→ **What is being asked**:
Answer these questions from the SnapComms article below, one per line:
1. How many evacuated hospital patients and long-term care/assisted living residents did NH host?
2. How many NH computers in Quesnel took part in the pilot?
3. On what date was a test message successfully sent to all staff?

→ **Selected text**:
***

SnapComms tool creates “unmissable” emergency updates for staff
August 28, 2019
It was fall 2017, and Northern Health (NH) realized it had to make a change. That summer, hundreds of people had flooded into northern BC to escape wildfires in the Cariboo and Southern Interior regions of the province.
For more than six weeks, NH hosted more than 300 evacuated hospital patients and long-term care/assisted living residents – and handled almost a thousand clinic and hospital visits by evacuated members of the general population.
During this chaotic time, NH leaders regularly updated staff and physicians via email. But most frontline staff use shared computers, and logging in can be time-consuming; the result is that many rarely check email.
And, there was no way to make urgent wildfire updates really stand out. “The fire messaging tended to get lost in people’s inboxes,” says Brandan Spyker, intranet specialist at NH.
As Jim Fitzpatrick, director, health emergency management BC, North, observes: “Staff and physicians said that during the wildfires, they hadn’t felt fully informed about the changing situation. We needed a better way to reach them during emergencies.”
As a result, NH Internal Communications and Health Emergency Management BC, North collaborated to explore options. After some research, they chose SnapComms, which provides alerts that help make priority messages virtually unmissable.
“We picked SnapComms because of its real-time analytics, the way it gives you several different ways to get employee attention, and because it’s used by more than 150 health care organizations, including the NHS in the UK, and some Ontario hospitals,” said Spyker.
Other considerations were that SnapComms stores its data in Canada, and that its messaging can target specific communities (facility targeting is in the works).
After being reviewed by four NH teams – Privacy, Technology, Security, and Telecommunications – the SnapComms project received the green light for a pilot. Working with Hope and Hoppen, the Canadian representative for SnapComms, the NH team arranged a multi-day pilot in the town of Quesnel for September 2018.
Using a combination of neutral test messaging and a mock bus crash scenario, the team sent messages such as the following: “To all staff and physicians: Greyhound bus crash 40 km south of Quesnel. Unconfirmed fatalities at scene. More information to follow.” The messages popped up on NH computer screens, in front of any open applications. After reading the messages, users could easily close the messages and return to their work.
All 314 NH computers in Quesnel took part, with the more realistic messaging targeted to a smaller group to avoid creating panic. After the pilot, Quesnel staff members and physicians were surveyed, with 73.5% describing SnapComms as either “extremely useful” or “very useful.”
“It was in your face, visible, unlike an email, which many people ignore,” said one staff member.
Staff also ranked SnapComms as more effective than phone calls, email, social media, NH websites, the NH intranet – or even in-person communication.
“I liked that SnapComms was not intrusive to what you were doing, but it was enough that you were aware that something was going on,” said Adele Bachand, NH’s regional manager, healthy settings, Public Health Community Development.
In spring 2019, NH purchased SnapComms, rolling it out in May to all 5,000 corporate laptops and desktops (excluding a small number of dedicated clinical computers, where an emergency message could disrupt patient care.) A test message to all staff was successfully sent on May 23.
“We chose the private cloud hosting option because personal information, such as staff phone numbers, will be stored in the SnapComms database,” says Laura Johnson, NH project coordinator, service delivery, who led the IT portion of the project. “It’s a private, fully isolated server dedicated to Northern Health.”

***

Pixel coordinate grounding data
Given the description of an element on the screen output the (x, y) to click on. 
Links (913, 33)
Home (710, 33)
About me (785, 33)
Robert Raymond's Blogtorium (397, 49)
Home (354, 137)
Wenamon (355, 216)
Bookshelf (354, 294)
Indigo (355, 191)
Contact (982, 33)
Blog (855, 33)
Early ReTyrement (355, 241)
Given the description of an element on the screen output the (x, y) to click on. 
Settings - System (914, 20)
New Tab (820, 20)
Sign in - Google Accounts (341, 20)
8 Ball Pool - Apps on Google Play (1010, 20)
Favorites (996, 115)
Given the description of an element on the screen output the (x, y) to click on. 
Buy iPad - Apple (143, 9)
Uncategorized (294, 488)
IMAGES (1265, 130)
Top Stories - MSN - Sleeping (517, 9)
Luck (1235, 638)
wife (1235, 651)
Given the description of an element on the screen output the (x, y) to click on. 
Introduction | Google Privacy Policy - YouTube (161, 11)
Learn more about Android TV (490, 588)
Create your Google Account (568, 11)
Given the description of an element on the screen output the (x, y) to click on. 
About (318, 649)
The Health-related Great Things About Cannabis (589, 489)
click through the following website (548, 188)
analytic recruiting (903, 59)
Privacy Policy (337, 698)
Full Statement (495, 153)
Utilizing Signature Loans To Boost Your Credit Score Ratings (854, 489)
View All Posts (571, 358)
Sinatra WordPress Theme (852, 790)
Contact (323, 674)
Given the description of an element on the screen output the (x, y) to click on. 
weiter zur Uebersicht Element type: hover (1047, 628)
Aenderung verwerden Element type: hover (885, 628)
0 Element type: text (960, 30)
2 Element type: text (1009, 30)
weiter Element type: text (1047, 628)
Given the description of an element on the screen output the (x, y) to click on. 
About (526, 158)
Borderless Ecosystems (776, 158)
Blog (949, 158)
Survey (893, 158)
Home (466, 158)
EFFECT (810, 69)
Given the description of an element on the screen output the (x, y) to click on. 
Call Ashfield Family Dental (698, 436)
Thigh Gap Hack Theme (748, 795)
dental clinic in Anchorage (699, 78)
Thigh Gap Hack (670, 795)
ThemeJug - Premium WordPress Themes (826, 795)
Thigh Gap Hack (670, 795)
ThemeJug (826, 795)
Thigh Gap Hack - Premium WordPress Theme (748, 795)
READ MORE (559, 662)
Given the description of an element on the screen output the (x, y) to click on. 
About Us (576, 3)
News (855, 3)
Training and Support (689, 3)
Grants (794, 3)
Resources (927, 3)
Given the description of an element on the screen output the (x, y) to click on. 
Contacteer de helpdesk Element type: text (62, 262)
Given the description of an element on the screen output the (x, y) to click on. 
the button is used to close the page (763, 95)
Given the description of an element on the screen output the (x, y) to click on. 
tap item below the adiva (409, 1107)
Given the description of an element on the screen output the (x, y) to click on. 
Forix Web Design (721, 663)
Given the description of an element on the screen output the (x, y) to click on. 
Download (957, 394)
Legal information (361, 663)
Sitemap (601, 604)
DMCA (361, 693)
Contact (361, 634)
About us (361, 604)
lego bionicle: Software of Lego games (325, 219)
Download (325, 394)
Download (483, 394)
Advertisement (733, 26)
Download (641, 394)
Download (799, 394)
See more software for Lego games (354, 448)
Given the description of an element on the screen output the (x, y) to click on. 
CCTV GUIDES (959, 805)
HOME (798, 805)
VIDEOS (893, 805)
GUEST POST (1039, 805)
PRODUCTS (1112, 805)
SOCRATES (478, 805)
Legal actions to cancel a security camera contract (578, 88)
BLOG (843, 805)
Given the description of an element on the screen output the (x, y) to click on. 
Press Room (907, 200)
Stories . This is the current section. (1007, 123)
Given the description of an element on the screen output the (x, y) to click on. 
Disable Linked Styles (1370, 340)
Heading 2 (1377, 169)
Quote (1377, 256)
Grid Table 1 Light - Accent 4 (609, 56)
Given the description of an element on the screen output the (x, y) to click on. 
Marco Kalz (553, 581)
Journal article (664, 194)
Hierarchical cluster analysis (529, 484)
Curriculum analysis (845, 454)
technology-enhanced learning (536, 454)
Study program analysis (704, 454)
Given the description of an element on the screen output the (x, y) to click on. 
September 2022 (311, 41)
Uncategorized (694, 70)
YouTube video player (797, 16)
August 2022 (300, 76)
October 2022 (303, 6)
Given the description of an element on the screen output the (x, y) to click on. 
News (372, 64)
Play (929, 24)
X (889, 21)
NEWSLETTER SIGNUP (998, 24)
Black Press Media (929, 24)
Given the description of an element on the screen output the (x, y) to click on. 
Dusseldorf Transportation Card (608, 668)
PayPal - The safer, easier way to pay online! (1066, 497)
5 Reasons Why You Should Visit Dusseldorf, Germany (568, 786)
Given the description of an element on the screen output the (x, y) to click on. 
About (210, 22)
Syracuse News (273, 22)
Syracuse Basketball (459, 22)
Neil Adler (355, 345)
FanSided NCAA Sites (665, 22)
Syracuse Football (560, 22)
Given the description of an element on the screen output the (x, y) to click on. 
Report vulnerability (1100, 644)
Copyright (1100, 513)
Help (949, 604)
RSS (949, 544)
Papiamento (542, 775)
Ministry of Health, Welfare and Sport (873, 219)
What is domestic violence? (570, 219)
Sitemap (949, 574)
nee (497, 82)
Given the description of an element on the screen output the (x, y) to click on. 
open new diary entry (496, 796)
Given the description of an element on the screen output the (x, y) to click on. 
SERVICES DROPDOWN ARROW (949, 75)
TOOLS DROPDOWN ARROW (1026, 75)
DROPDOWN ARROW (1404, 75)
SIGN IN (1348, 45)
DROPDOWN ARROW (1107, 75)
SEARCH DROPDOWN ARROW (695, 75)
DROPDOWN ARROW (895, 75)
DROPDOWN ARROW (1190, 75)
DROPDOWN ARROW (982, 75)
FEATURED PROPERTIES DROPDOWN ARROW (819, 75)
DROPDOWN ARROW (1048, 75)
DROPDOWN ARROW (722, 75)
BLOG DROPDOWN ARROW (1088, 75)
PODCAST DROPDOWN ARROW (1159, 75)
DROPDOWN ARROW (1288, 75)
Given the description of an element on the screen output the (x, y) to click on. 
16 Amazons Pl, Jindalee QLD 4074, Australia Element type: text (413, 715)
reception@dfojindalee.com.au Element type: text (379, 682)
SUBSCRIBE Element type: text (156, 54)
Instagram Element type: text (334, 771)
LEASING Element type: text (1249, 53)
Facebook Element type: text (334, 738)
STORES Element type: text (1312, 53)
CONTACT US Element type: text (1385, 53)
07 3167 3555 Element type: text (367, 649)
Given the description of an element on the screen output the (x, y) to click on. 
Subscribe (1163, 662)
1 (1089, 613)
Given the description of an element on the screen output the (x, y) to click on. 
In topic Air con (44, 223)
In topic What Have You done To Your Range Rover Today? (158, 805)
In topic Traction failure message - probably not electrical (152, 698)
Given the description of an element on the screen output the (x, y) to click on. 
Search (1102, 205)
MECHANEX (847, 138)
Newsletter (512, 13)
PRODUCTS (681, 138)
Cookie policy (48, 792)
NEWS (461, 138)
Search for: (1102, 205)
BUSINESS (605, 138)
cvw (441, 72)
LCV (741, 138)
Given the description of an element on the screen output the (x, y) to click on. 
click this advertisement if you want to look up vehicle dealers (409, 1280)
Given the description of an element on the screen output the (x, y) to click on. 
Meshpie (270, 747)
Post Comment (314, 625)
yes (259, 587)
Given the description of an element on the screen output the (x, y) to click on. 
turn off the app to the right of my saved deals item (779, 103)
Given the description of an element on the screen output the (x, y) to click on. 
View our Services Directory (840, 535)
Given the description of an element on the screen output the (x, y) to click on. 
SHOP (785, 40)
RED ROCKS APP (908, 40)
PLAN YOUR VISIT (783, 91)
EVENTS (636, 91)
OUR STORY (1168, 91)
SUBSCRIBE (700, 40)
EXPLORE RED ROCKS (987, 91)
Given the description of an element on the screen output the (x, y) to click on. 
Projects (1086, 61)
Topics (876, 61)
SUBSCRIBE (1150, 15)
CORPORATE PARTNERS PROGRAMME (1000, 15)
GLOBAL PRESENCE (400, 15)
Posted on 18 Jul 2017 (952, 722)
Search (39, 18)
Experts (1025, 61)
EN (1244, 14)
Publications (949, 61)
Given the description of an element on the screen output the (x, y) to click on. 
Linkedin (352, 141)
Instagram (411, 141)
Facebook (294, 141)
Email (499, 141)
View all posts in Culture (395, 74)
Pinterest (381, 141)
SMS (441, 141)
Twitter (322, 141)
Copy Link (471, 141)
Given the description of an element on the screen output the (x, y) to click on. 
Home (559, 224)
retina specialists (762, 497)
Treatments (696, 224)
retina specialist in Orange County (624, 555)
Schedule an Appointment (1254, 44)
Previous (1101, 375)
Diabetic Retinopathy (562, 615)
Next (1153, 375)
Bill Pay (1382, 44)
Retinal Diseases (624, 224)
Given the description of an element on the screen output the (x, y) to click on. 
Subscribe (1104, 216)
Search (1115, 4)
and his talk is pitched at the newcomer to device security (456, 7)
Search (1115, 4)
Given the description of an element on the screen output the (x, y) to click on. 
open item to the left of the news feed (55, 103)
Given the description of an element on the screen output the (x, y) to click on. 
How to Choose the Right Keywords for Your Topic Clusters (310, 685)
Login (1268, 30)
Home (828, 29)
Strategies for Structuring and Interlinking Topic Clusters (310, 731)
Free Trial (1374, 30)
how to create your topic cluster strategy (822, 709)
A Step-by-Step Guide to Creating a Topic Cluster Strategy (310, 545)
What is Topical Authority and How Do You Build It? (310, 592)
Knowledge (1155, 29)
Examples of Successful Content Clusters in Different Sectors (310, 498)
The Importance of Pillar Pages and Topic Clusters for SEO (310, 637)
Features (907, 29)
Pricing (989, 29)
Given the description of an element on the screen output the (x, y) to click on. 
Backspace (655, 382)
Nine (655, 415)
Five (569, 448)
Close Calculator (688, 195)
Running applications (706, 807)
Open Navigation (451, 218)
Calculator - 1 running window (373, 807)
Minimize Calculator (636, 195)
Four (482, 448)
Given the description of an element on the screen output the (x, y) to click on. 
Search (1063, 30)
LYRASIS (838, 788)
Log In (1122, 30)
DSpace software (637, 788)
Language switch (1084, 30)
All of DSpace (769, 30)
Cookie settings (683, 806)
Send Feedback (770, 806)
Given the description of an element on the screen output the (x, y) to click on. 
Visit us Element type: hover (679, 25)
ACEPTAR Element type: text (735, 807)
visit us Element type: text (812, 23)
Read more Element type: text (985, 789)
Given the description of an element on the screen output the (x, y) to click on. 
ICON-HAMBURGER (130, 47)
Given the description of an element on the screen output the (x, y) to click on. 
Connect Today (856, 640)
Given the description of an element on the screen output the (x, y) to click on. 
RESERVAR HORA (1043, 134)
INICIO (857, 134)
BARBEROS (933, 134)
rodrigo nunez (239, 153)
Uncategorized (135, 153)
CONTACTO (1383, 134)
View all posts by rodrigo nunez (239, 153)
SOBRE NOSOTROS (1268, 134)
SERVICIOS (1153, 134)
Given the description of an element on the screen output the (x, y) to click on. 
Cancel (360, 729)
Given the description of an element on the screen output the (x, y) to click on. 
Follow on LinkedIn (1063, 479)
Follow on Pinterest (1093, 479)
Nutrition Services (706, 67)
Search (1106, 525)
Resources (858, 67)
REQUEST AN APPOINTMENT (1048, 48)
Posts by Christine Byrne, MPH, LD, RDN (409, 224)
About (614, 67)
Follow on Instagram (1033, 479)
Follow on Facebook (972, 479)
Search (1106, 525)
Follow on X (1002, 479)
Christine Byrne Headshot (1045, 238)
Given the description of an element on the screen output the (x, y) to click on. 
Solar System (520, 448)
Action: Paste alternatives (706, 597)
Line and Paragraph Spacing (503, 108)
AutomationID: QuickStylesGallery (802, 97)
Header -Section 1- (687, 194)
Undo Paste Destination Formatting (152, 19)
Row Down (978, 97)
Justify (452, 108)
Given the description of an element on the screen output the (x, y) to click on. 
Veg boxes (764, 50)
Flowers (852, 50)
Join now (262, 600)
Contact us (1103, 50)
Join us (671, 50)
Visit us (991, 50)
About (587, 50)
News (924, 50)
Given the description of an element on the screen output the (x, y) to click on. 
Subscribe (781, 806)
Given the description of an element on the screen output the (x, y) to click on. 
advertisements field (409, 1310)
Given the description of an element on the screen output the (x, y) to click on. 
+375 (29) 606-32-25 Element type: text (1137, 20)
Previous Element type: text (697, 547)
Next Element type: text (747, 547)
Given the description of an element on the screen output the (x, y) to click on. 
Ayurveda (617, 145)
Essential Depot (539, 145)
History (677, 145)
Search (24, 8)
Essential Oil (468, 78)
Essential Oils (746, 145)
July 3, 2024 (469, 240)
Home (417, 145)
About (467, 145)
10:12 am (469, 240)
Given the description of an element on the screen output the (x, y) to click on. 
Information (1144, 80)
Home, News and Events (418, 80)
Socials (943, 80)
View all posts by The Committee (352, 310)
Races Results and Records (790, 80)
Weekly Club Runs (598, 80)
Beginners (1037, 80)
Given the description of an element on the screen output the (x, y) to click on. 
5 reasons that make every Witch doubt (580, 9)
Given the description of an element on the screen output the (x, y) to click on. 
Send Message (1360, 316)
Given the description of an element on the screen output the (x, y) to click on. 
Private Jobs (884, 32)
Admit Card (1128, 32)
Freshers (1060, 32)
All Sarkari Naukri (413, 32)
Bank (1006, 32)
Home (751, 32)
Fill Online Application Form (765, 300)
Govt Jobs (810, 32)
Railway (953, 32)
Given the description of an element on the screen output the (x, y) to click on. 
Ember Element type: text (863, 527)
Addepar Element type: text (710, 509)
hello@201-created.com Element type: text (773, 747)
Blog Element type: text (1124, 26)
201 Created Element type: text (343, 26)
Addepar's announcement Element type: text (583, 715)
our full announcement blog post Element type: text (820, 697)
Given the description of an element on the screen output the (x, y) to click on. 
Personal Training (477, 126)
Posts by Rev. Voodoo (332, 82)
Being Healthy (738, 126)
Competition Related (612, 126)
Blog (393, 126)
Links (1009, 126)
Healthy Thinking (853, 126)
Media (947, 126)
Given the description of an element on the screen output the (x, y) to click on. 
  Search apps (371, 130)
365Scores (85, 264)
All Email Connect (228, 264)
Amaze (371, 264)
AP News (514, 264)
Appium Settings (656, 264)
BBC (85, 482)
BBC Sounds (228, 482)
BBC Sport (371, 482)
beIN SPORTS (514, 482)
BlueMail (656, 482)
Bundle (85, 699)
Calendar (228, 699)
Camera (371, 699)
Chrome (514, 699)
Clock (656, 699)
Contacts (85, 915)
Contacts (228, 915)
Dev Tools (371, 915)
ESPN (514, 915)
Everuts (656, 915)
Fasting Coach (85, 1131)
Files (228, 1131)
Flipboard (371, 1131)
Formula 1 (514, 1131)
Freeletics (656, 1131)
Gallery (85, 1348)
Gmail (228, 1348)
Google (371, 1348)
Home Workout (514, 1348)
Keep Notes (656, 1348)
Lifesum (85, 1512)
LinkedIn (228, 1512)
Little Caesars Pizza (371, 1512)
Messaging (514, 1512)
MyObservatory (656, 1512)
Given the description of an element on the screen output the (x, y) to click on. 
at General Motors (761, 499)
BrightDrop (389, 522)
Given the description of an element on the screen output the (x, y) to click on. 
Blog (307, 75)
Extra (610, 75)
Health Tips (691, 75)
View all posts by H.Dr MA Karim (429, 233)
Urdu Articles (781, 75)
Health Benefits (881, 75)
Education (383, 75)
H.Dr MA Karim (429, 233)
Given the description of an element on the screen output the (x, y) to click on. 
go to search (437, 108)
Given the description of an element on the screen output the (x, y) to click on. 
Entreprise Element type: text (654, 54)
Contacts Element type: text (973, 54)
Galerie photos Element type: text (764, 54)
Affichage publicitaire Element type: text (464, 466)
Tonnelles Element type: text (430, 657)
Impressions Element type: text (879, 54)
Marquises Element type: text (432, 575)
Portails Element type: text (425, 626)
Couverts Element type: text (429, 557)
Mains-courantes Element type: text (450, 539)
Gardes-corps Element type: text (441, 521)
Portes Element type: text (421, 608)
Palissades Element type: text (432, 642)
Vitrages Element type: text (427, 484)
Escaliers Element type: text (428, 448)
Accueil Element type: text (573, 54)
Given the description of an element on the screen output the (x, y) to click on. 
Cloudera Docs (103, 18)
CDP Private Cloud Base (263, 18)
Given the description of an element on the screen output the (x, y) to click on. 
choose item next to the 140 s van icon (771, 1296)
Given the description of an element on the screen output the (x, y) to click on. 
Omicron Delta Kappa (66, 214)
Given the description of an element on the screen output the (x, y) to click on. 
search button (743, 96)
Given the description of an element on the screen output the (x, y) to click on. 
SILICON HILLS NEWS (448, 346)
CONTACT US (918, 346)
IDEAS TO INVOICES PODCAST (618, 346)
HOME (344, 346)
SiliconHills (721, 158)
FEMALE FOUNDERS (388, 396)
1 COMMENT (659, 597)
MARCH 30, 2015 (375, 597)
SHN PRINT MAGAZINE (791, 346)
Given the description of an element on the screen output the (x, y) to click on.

***

→ **Answer to the exercise**:
1. More than 300
2. 314
3. May 23